• _PASSAGE_:
▼▼▼

Skip To Content
JEWISH. INDEPENDENT. NONPROFIT.
Fast Forward

Biden picks Kamala Harris as vice presidential candidate

California senator Kamala Harris will be the Democratic nominee for Vice President of the United States, the campaign of presidential candidate Joe Biden announced Tuesday.

Harris, who has represented the Golden State since 2017 and served before that as the state’s attorney general and as the district attorney of San Francisco, is the first Black woman, and first Asian-American, to run on a major party’s presidential ticket.

Harris, like Biden, is known for her more centrist views on Middle East foreign policy — supporting military aid to Israel but opposing its proposal to annex portions of the West Bank. She has also spoken twice at the annual policy conference of the American Israel Public Affairs Committee, which other Senate colleagues, such as Bernie Sanders, have boycotted. (Full disclosure: I interned for AIPAC for a college semester).

▲▲▲

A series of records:
▼▼▼

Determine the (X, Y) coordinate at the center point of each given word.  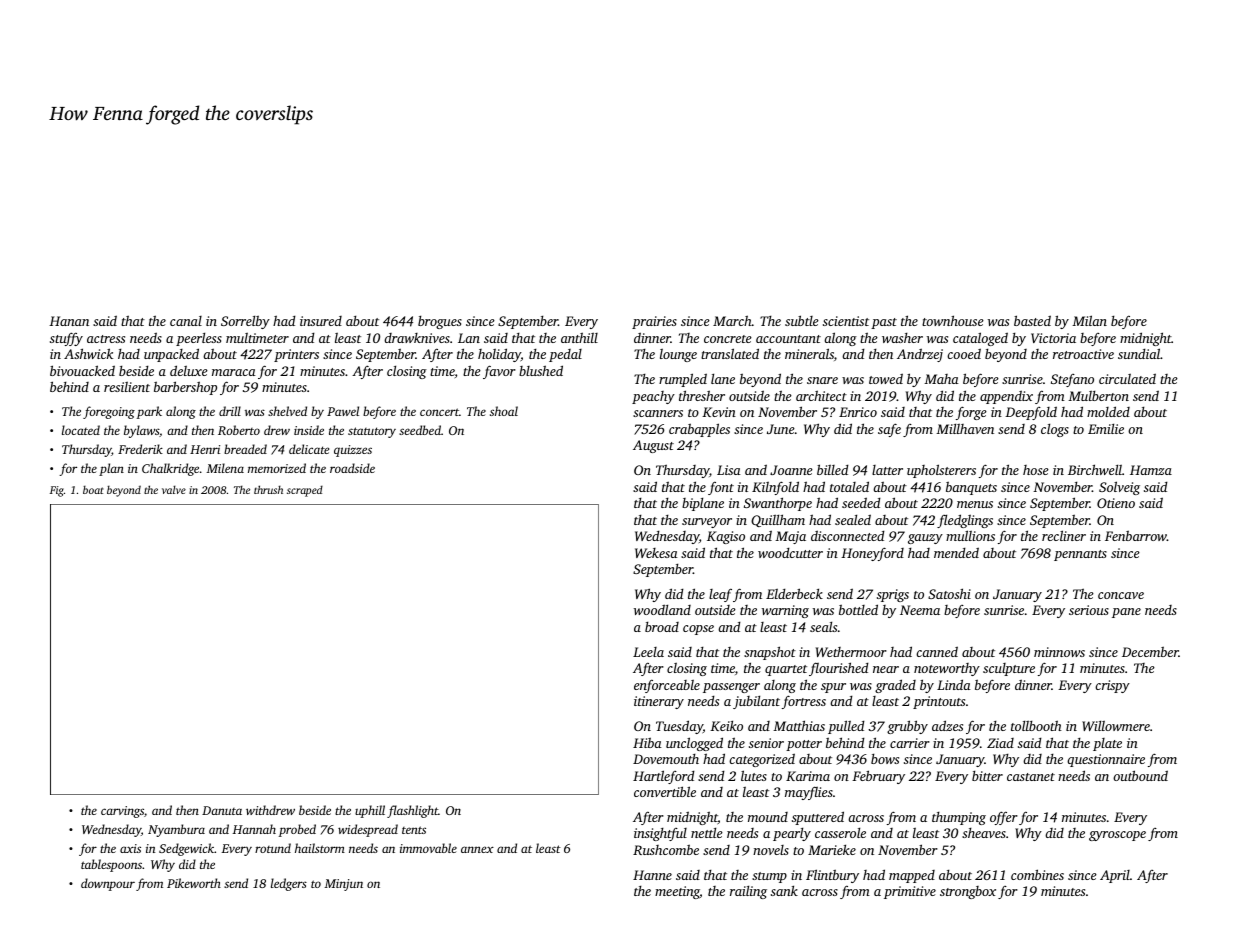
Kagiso (726, 537)
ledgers (289, 884)
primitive (910, 892)
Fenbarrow (1136, 535)
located (81, 430)
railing (748, 892)
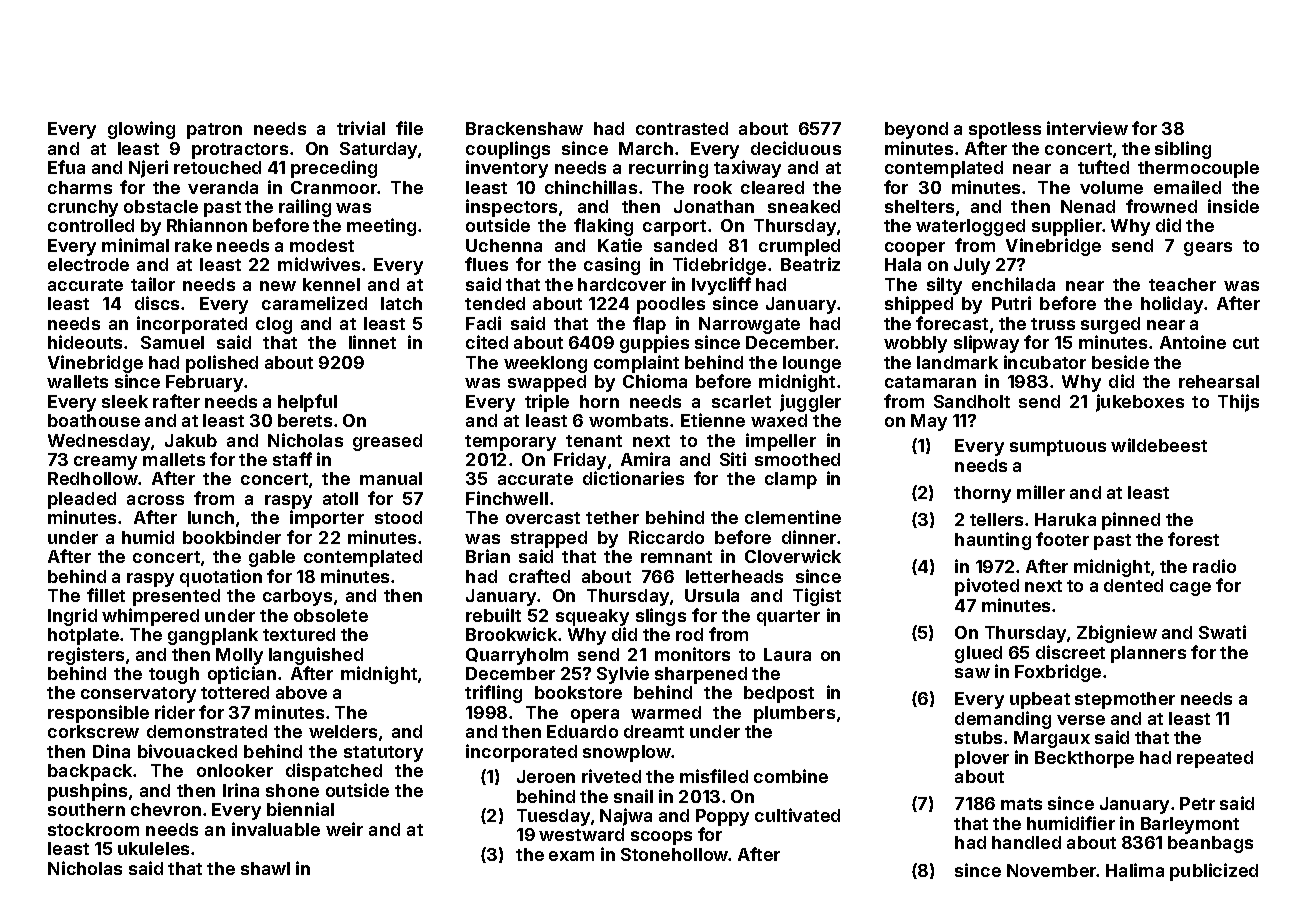 The image size is (1308, 924). I want to click on Wednesday, so click(99, 442).
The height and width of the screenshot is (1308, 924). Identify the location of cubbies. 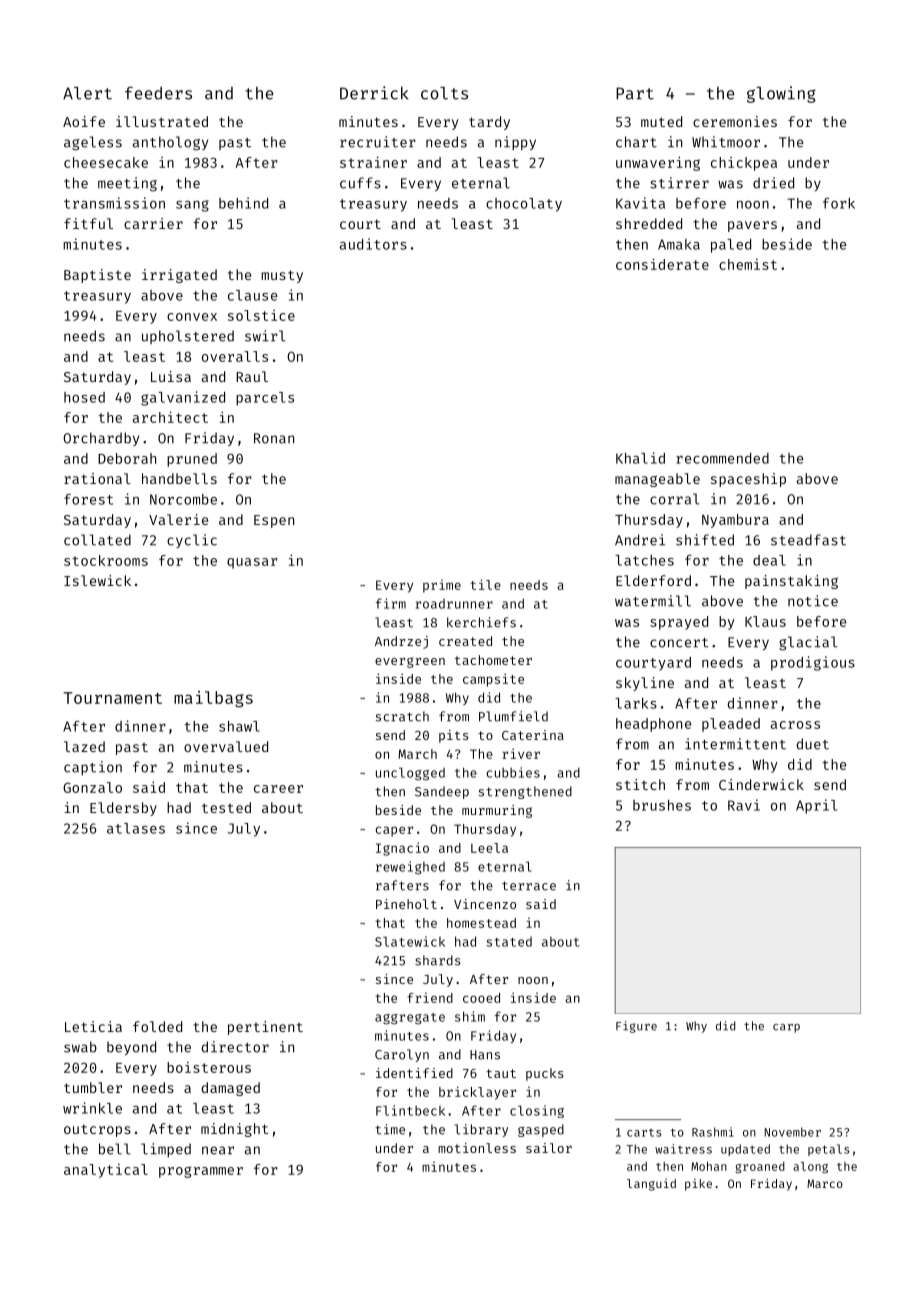
(513, 772).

▲▲▲

• _EXERCISE BRIEF_:
Can you resume the Kamala Harris article after its final sentence and keep writing? The records stand apart from the Kamala Harris article.

• _THE REPLY_:
Harris’s husband, attorney Doug Emhoff, is Jewish, and is perhaps best known for frequently posting on social media about how much he loves her.

Harris ran in the Democratic presidential primary against Biden and more than 20 other candidates, but dropped out before the Iowa caucuses. While the two sparred on the debate stage, most memorably in an exchange about bussing, they eventually reconciled and Harris joined Biden for several campaign events after he sewed up the nomination.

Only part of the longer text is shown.